Ельцин боролся за то, к чему он сам был не готов. В глубине души Ельцин, на самом деле, не мог даже представить себе, что Горбачев — уйдет, причем — уже завтра. Президент России так часто проигрывал Президенту СССР, что у Ельцина появился комплекс: ему казалось, что Горбачев пойдет до конца, что он не отдаст власть просто так, нет — будет бой, долгий изнуряющий бой, будут, не исключено, крайние меры, будет, возможно, кровь, как в Вильнюсе и Риге (Ельцин всегда преувеличивал опасность и поэтому, кстати, хватался за любые доносы. Если опасности не было, он её сочинял).
Вдруг — Горбачев уходит. Это случится не сегодня завтра. Победа? Победа.
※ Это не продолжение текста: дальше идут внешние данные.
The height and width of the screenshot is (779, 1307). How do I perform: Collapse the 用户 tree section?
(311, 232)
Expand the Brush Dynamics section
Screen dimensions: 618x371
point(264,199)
А со страной-то что делать?..
Эпоха Ельцина — эпоха мужика во власти. Русский мужик богат задним умом — это о Ельцине. Можно ли представить (хотя бы представить!) таких… чисто гоголевских, на самом деле, персонажей, как Коржаков (Осип из «Ревизора»), Березовский (Чичиков), Пал Палыч Бородин (Дама, приятная во всех отношениях), и т.д. и т.п. — можно ли представить Коржакова и Ко в ближайшем окружении Миттерана, Ширака, Тэтчер, Мейджера, Цзян Цзэминя, короля Хуана Карлоса или императора Японии? Мужик во власти тем и страшен, что он, во-первых, не видит дальше своего двора и, во-вторых, всего пугается: зимой — морозов, летом — засухи.
Все были вроде бы при делах: Хасбулатов вел сессии, Бурбулис — идеологию, Скоков — Совбез, Полторанин — печать… — а с экономикой что делать? От экономики все — все! — воротили нос. О реформах не говорил только ленивый, но брать ответственность на себя никто не хотел — ни Хасбулатов, неплохой, кстати, экономист, ни тем более Бурбулис, боявшийся за свою репутацию, ни Явлинский, так и не предложивший Президенту ничего конкретного.
Так кто, черт возьми? Кто знает, что делать?!
Руку поднял Гайдар: я знаю! Гайдар поразил Ельцина своей уверенностью. Что ж — на безрыбье и рак рыба, то есть — вот оно, вот! — уверенность Гайдара произвела на Ельцина впечатление. Не знания (вроде бы, говорят, знания у него есть), не книги, не научные работы (книг, говорят, у него вроде бы нет) — Ельцин судил по впечатлению. Против, правда, высказался Руслан Имранович; в 90-м в «Правде», где Гайдар вел экономику, он отверг статью Хасбулатова, тогда — профессора Плехановского института: «Автор фактически выступает за рынок, а рынок в Советском Союзе никому не нужен и невозможен. Е. Гайдар». Невероятно, но факт: Хасбулатов сохранил рукопись с его резолюцией и тут же прислал текст Ельцину… да: Гайдар, его автограф.